### RECORDED INFORMATION
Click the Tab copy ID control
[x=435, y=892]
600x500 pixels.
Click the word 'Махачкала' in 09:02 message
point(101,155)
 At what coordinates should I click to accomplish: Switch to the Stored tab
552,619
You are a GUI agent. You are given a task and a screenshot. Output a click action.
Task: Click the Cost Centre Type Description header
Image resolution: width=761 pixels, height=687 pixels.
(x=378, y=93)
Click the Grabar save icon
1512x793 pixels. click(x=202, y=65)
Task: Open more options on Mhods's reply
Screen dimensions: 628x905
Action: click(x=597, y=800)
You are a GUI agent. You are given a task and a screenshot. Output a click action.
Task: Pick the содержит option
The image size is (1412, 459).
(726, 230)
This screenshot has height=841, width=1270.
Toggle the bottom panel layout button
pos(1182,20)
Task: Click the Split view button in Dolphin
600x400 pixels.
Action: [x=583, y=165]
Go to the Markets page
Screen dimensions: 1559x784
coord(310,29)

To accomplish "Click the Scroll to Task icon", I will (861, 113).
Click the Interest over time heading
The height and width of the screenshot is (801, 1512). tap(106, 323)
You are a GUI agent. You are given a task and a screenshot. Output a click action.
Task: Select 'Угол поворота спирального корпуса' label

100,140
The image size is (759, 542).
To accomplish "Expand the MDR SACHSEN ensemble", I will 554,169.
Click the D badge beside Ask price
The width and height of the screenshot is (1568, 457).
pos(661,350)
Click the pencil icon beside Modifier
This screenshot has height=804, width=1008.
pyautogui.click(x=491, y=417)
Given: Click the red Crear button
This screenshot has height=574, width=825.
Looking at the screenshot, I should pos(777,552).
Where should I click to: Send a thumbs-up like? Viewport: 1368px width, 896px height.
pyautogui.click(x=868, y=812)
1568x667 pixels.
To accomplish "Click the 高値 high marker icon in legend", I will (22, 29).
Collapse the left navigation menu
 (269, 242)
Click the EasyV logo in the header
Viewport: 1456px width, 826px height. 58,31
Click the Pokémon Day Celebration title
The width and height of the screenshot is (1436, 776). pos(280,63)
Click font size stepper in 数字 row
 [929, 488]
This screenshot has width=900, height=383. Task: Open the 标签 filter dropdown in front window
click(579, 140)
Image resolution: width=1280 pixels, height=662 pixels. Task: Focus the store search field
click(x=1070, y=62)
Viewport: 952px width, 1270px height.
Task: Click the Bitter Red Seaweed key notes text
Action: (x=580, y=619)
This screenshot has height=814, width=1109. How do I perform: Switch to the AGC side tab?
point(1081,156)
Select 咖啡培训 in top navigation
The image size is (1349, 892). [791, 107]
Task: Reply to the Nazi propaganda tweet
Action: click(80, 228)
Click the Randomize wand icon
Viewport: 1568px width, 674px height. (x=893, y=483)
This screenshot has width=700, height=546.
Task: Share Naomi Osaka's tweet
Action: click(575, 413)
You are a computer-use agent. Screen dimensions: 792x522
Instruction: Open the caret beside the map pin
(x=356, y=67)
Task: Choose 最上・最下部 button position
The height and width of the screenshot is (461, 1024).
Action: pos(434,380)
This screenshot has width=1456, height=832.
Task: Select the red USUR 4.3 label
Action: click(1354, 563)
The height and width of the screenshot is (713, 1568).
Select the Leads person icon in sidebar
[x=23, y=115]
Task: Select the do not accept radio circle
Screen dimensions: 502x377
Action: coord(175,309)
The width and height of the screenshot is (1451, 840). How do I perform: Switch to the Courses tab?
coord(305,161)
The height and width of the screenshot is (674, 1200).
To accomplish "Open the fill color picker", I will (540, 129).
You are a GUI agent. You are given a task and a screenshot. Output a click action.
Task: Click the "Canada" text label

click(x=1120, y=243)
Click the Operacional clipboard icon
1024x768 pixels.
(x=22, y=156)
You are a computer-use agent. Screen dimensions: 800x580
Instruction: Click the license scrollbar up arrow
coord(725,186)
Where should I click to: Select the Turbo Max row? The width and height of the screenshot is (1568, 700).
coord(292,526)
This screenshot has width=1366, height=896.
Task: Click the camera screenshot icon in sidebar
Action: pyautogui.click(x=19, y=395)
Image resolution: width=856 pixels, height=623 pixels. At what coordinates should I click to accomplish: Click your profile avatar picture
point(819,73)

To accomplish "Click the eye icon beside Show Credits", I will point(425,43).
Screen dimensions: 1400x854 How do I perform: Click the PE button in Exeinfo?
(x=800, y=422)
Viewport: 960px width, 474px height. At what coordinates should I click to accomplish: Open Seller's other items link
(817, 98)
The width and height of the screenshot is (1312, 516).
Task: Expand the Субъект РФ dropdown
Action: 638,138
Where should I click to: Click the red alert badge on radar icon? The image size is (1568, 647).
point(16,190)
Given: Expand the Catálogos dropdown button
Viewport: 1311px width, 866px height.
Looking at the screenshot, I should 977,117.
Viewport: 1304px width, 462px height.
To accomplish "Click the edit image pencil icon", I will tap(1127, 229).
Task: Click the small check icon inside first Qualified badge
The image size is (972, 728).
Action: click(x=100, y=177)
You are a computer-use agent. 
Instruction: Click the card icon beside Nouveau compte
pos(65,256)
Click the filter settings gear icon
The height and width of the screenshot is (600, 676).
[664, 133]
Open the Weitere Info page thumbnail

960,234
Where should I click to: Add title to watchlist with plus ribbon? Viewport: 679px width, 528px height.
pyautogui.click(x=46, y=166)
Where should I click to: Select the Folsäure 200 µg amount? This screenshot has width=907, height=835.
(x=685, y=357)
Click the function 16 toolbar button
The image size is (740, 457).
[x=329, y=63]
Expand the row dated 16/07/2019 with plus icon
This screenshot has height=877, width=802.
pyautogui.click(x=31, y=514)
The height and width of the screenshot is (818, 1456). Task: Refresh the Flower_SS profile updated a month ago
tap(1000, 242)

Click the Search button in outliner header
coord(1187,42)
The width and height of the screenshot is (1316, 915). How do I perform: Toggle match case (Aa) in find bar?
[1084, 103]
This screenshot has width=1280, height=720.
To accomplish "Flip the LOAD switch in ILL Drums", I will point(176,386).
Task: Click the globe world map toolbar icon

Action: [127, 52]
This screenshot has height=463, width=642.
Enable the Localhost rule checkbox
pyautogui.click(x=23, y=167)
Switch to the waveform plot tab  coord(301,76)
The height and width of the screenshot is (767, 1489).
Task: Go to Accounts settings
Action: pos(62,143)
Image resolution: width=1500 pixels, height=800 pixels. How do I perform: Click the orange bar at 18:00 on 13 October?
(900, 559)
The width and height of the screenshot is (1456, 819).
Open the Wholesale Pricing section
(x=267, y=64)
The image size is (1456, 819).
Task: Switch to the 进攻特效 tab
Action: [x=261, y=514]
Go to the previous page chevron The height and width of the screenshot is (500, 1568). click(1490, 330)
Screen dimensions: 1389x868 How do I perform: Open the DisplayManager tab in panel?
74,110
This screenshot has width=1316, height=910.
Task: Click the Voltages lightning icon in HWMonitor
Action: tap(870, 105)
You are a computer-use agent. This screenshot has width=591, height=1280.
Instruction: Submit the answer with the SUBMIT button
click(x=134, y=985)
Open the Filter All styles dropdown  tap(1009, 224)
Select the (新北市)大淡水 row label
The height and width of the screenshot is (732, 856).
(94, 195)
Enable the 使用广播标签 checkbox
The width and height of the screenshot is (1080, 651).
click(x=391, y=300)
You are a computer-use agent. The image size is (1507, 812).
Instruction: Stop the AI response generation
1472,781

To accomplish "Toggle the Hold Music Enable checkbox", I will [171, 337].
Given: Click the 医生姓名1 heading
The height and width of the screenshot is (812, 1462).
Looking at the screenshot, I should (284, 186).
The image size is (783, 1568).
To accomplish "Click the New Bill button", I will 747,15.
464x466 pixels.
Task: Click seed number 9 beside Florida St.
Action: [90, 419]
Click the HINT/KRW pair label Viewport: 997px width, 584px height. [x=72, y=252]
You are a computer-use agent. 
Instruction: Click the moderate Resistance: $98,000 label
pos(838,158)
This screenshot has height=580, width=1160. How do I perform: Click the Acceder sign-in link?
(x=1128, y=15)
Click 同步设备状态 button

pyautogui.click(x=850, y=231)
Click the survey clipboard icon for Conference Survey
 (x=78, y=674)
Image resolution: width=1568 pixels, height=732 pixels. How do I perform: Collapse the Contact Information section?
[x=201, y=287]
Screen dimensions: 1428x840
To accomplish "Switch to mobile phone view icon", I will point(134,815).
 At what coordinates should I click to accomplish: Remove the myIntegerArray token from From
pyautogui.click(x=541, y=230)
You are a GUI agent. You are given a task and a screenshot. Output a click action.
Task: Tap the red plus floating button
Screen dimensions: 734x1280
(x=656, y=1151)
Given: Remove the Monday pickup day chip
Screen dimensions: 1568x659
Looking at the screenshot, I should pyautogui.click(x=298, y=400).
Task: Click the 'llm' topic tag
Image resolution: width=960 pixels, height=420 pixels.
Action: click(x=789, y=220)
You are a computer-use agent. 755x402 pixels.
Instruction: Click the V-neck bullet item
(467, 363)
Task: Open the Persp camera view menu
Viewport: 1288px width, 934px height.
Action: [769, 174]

### WRITTEN TASK
Copy out the listing above from the line with "Given: Click the red Crear button" up to and including the line with "Action: click(575, 413)", reproducing each line without change.

### SOLVED PROBLEM
Given: Click the red Crear button
This screenshot has height=574, width=825.
Looking at the screenshot, I should pos(777,552).
Where should I click to: Send a thumbs-up like? Viewport: 1368px width, 896px height.
pyautogui.click(x=868, y=812)
1568x667 pixels.
To accomplish "Click the 高値 high marker icon in legend", I will (22, 29).
Collapse the left navigation menu
 (269, 242)
Click the EasyV logo in the header
Viewport: 1456px width, 826px height. 58,31
Click the Pokémon Day Celebration title
The width and height of the screenshot is (1436, 776). pos(280,63)
Click font size stepper in 数字 row
 [929, 488]
This screenshot has width=900, height=383. Task: Open the 标签 filter dropdown in front window
click(579, 140)
Image resolution: width=1280 pixels, height=662 pixels. Task: Focus the store search field
click(x=1070, y=62)
Viewport: 952px width, 1270px height.
Task: Click the Bitter Red Seaweed key notes text
Action: (x=580, y=619)
This screenshot has height=814, width=1109. How do I perform: Switch to the AGC side tab?
point(1081,156)
Select 咖啡培训 in top navigation
The image size is (1349, 892). [791, 107]
Task: Reply to the Nazi propaganda tweet
Action: click(80, 228)
Click the Randomize wand icon
Viewport: 1568px width, 674px height. (x=893, y=483)
This screenshot has width=700, height=546.
Task: Share Naomi Osaka's tweet
Action: click(575, 413)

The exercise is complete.